A private key is a cryptographic number that is used to validate ownership of a wallet and allows to verify and initiate Bitcoin transactions. Simply put, a private key is required to allow Bitcoins to be spent by a user. It is imperative that a private key is kept protected as it is the primary method of confirming ownership in Bitcoin system.
Every Bitcoin wallet has at least one private key associated with it but isn’t limited to just one. A wallet can have multiple private keys to increase safety. This type of software is called Multisignature.
In the Bitcoin blockchain, private keys are 256-bit numbers that can be displayed in multiple forms. A typical way of displaying private keys is in 32 bytes format where the number is reduced to 64 characters.

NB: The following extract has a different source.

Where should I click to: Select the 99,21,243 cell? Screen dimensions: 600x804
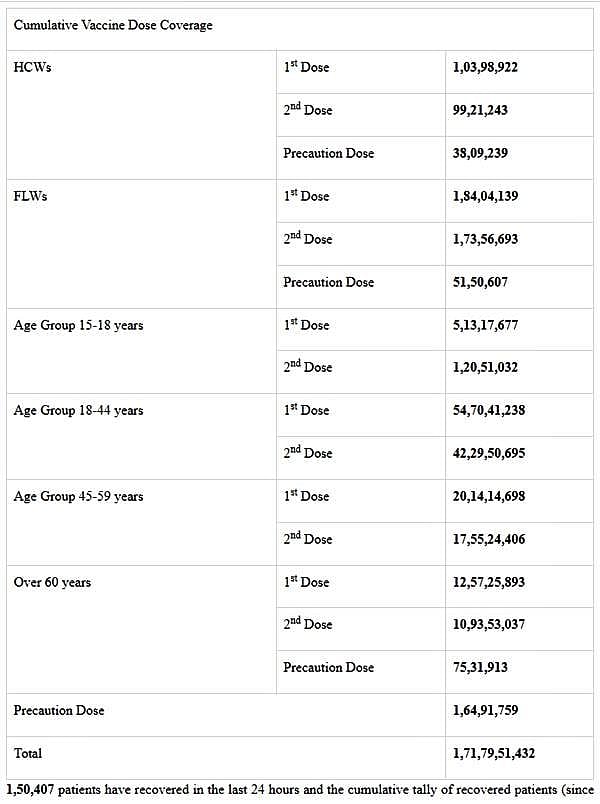(x=480, y=110)
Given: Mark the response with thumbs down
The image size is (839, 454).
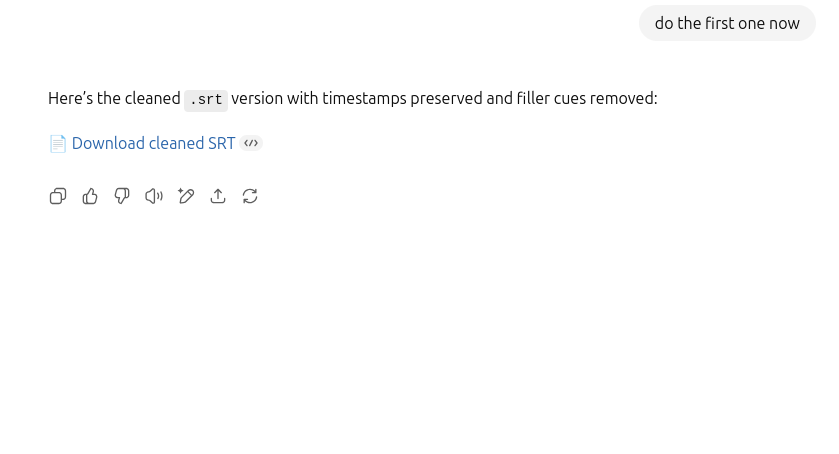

Example of a 32 bytes private key: E9873D79C6BC9SJ5SC8L1301827961J3318409915UN10CB6BW18CL934BV19343
Appart from 64 character form there is a number of other ways to display private keys each offering some advantages and disadvantages regarding safety and ease of use.
Public keys, or how they are also called, Bitcoin addresses are open keys that are used as an address of a particular wallet. A Bitcoin balance corresponds to each created public key. At the moment of a wallet, and therefore keys creation, the balance is always zero and can be later replenished by a Bitcoin transaction or by creating new Bitcoins and commission fees as a result of mining.
A public key is required to be able to receive incoming transactions. In essence, one can think about a public key like a credit card number that corresponds to an account. Just like one would specify a credit card number when making a bank transfer to another person, public keys need to be specified when transferring Bitcoins to a different wallet.